(Beginning of Exercise input)

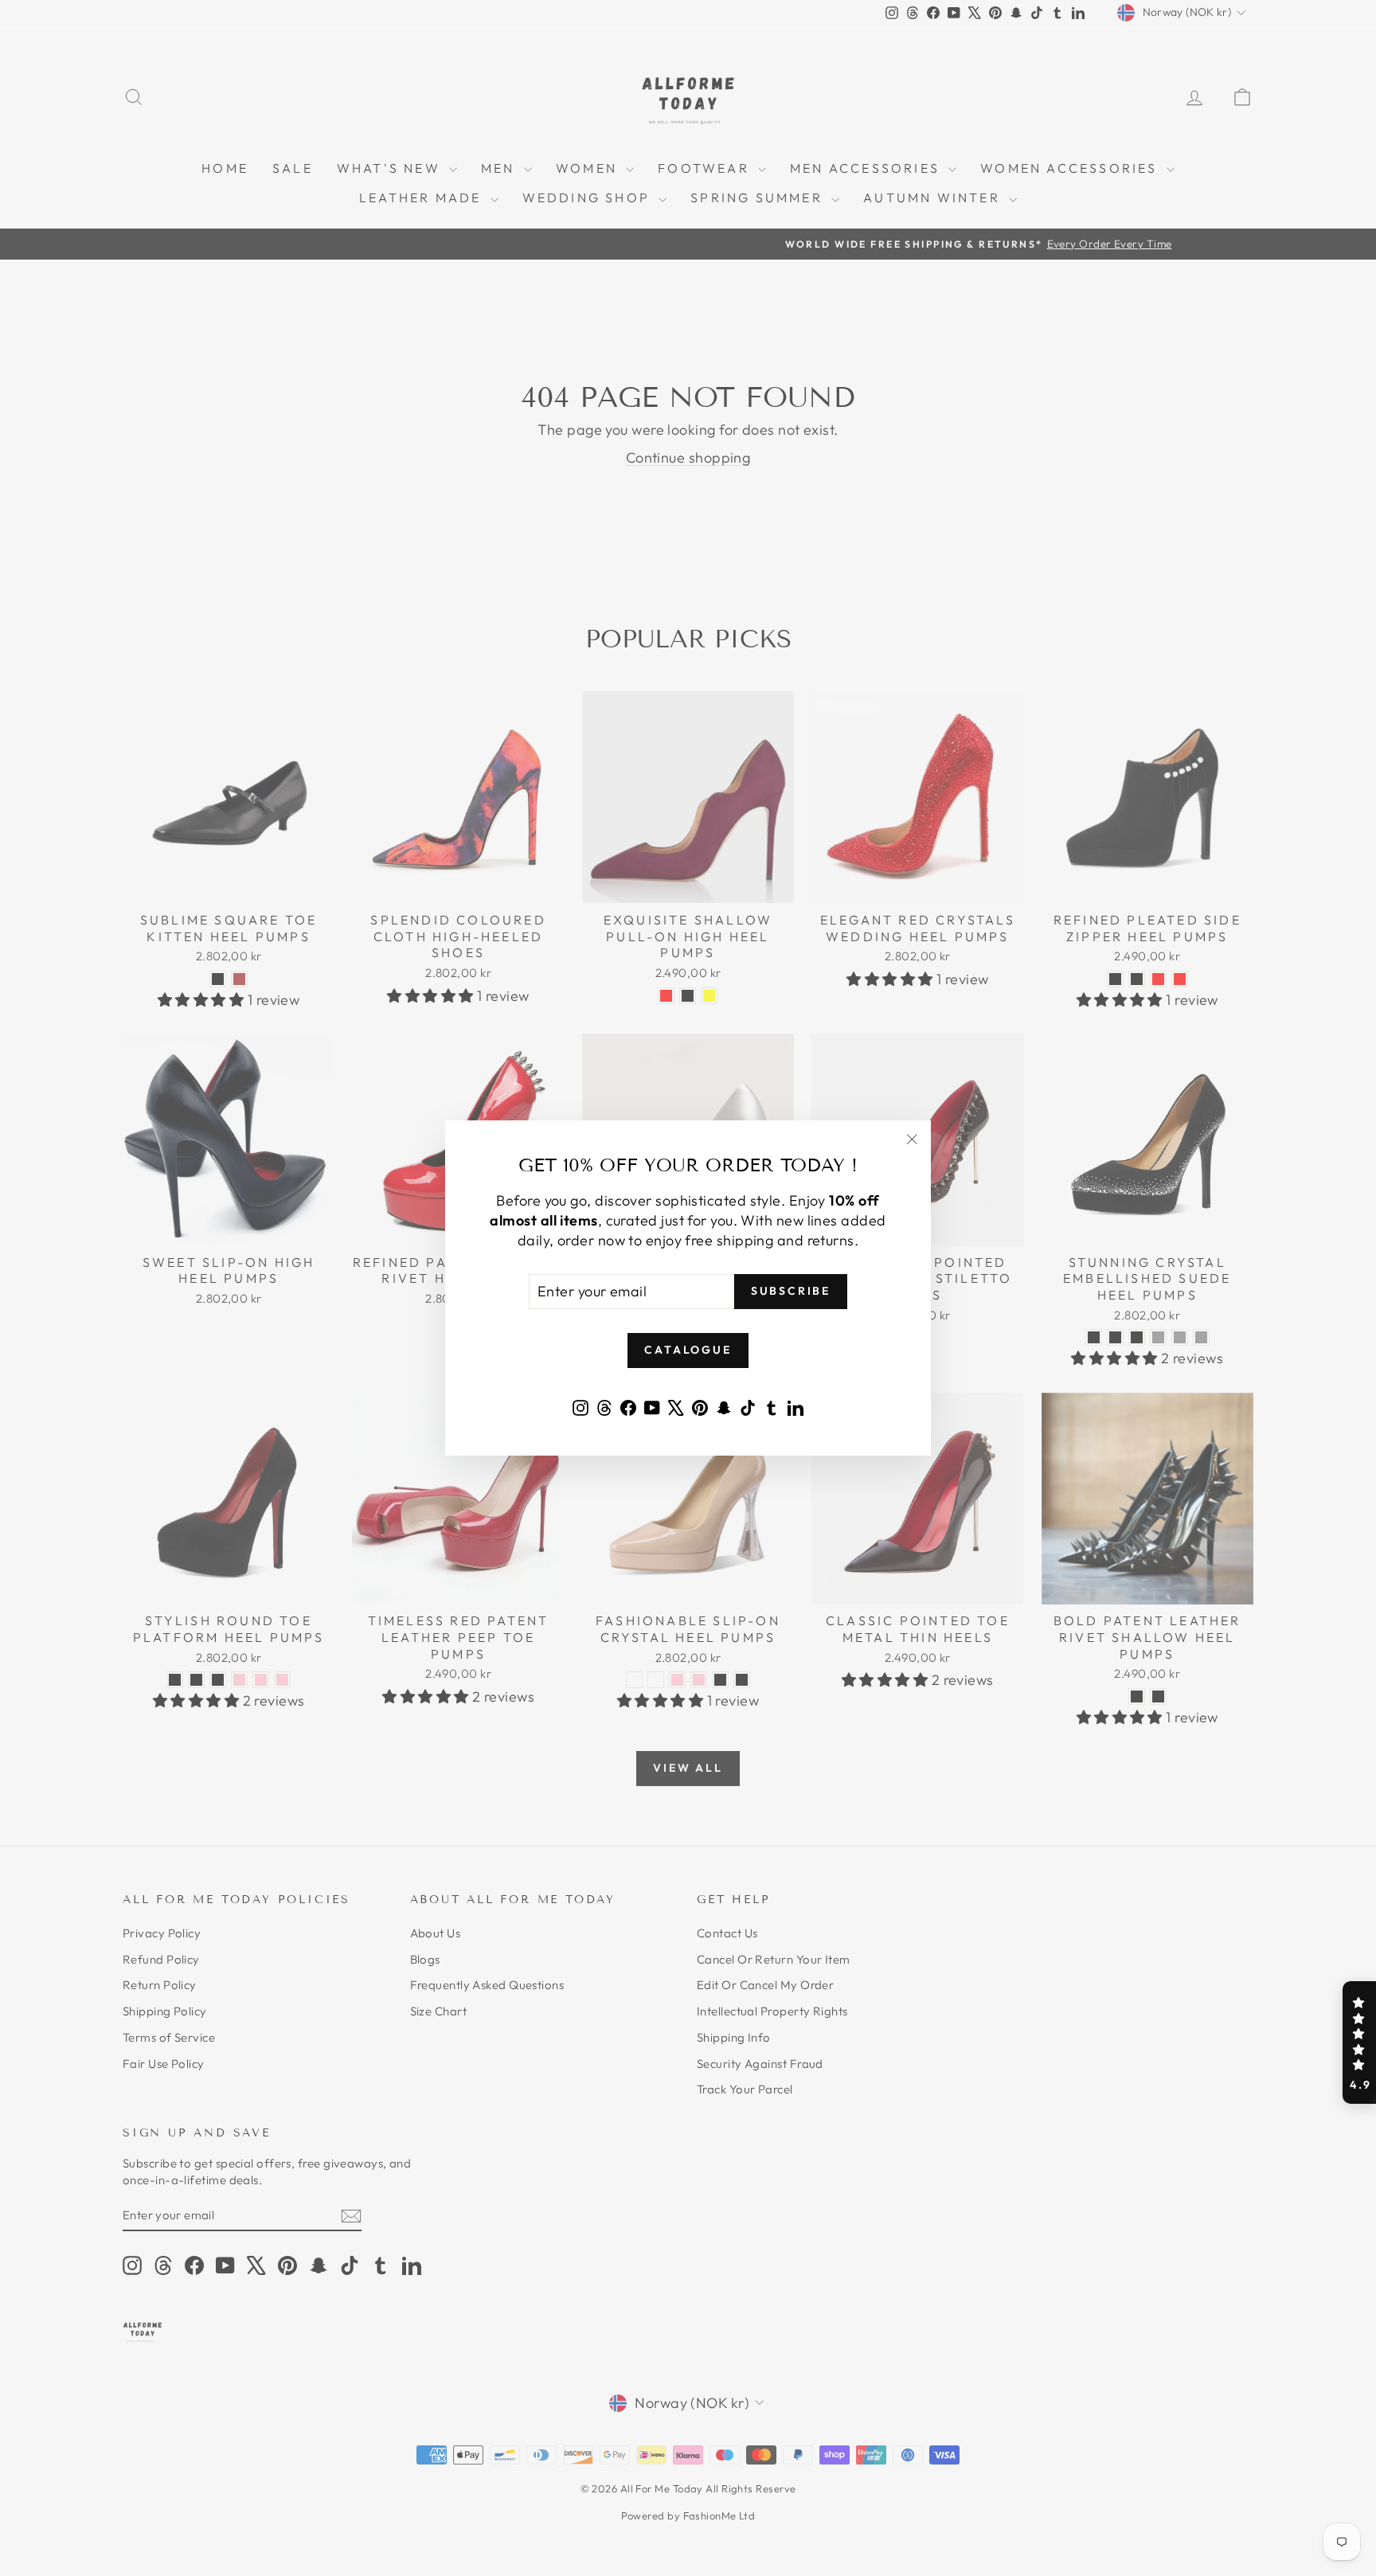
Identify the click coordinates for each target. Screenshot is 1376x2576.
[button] (1359, 2042)
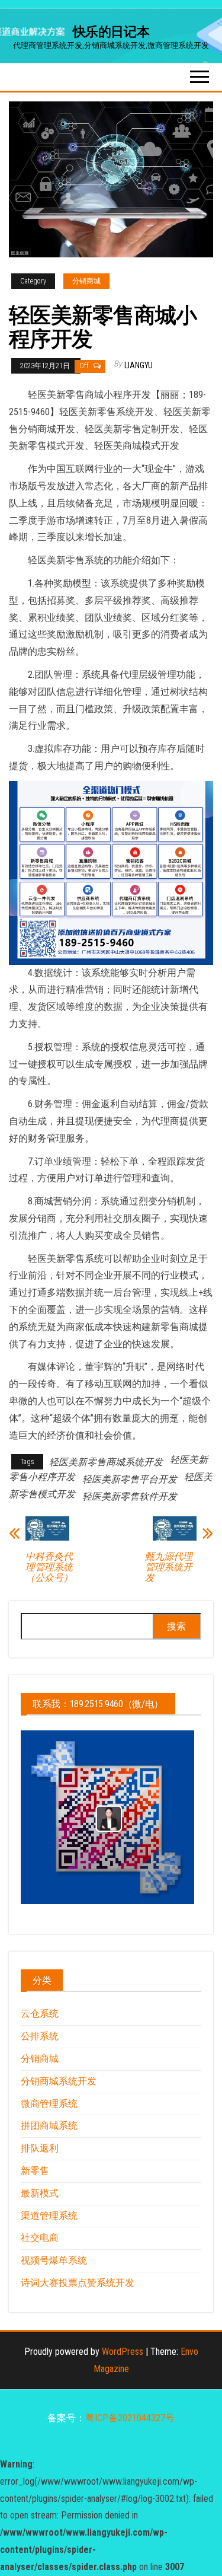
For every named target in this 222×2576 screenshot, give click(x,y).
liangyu (138, 365)
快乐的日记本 (111, 31)
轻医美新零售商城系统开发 (106, 1462)
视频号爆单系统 (54, 2260)
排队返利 (40, 2148)
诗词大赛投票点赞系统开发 (77, 2282)
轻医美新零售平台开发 (129, 1479)
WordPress (122, 2351)
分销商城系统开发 (58, 2081)
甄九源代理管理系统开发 (168, 1567)
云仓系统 (40, 2013)
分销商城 (86, 281)
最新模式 (40, 2193)
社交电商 (40, 2237)
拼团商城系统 (49, 2125)
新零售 (35, 2170)
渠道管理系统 (49, 2215)
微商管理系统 (49, 2103)
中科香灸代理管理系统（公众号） (49, 1567)
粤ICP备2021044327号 (130, 2418)
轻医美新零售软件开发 (129, 1496)
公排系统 (40, 2036)
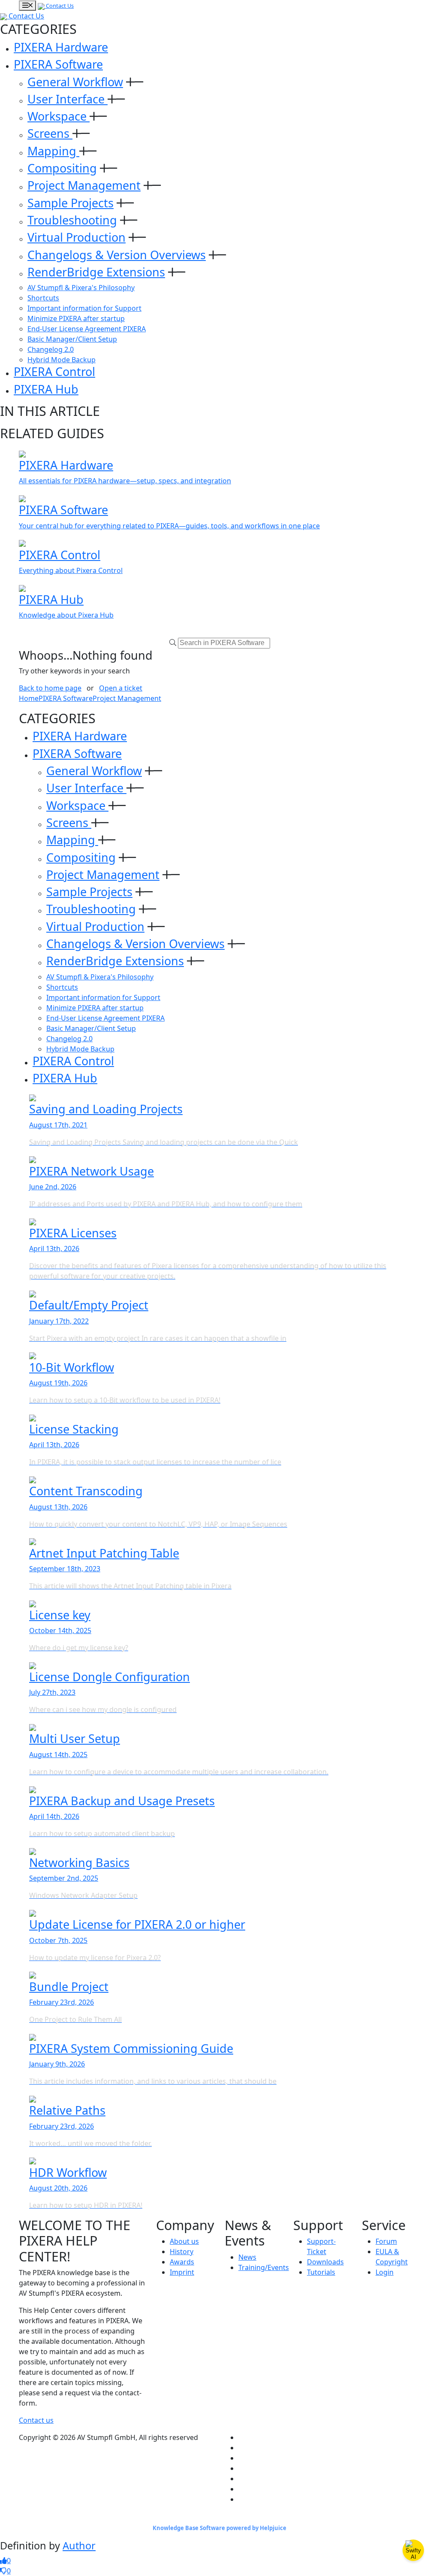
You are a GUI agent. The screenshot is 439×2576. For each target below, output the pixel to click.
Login (385, 2272)
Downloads (325, 2262)
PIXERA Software (58, 64)
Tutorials (321, 2272)
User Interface (67, 99)
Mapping (53, 151)
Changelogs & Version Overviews (116, 255)
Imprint (182, 2272)
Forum (386, 2241)
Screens (49, 133)
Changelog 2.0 (50, 349)
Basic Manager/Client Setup (72, 339)
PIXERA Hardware (61, 47)
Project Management (84, 185)
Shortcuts (43, 298)
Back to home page (50, 688)
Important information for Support (84, 308)
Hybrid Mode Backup (61, 359)
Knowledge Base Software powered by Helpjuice (219, 2528)
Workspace (58, 116)
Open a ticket (120, 688)
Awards (182, 2262)
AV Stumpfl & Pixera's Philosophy (81, 287)
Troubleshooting (72, 220)
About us (184, 2241)
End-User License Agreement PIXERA (86, 328)
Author (79, 2545)
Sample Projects (70, 203)
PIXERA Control (54, 371)
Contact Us (59, 5)
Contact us (36, 2420)
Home (29, 698)
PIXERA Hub (46, 389)
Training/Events (263, 2267)
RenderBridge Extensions (96, 272)
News (247, 2257)
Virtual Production (76, 237)
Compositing (62, 168)
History (181, 2251)
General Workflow (75, 82)
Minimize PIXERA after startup (76, 318)
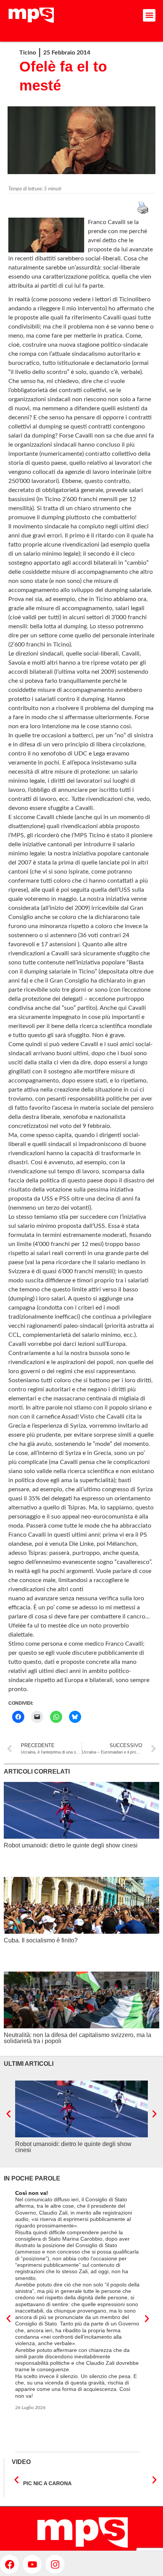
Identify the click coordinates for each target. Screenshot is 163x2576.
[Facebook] (9, 2564)
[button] (149, 15)
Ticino (27, 53)
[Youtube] (32, 2564)
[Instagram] (54, 2564)
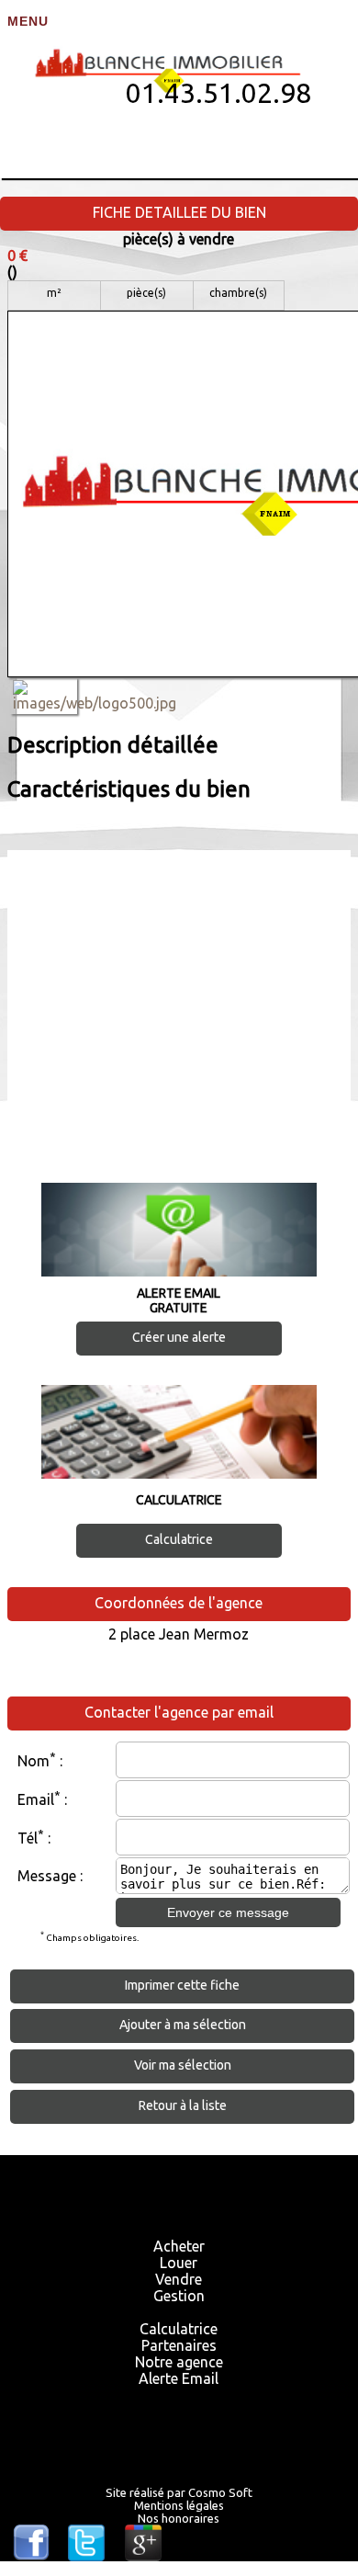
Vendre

(End of Exercise input)

### Problem to work on:
Read each line of the data and count the ones that include "target", answering with the number alone.

### Output of the exercise:
4